:: WORK TO BE COMPLETED ::
From the records below, copy the lines that include "computer".

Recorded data
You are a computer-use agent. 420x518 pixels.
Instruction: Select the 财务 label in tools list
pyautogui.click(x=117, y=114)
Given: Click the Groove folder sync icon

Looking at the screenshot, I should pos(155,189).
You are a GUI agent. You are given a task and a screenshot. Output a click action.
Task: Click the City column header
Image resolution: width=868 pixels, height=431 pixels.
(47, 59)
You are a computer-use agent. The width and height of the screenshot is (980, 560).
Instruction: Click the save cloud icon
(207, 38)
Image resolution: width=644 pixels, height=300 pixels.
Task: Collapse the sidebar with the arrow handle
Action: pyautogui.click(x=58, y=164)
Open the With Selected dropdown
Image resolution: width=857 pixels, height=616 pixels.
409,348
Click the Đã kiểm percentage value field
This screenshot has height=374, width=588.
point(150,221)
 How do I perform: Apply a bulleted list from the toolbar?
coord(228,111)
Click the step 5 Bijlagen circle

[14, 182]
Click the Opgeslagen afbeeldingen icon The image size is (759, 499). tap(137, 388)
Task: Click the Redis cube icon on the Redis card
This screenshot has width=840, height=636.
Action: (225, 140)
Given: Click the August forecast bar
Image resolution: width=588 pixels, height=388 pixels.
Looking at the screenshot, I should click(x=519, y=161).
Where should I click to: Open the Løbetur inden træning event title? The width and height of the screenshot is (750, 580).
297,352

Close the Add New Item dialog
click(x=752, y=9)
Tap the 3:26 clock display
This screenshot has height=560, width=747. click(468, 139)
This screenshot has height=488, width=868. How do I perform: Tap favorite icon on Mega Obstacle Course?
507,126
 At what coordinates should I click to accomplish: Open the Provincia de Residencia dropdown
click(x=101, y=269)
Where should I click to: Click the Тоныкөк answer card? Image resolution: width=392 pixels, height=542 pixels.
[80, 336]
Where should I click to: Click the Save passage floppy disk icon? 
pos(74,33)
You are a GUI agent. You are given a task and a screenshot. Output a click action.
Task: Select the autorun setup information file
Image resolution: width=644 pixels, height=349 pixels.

:: SOLUTION ::
You are a computer-use agent. 420x518 pixels.
You are a computer-use agent. The width and height of the screenshot is (980, 560).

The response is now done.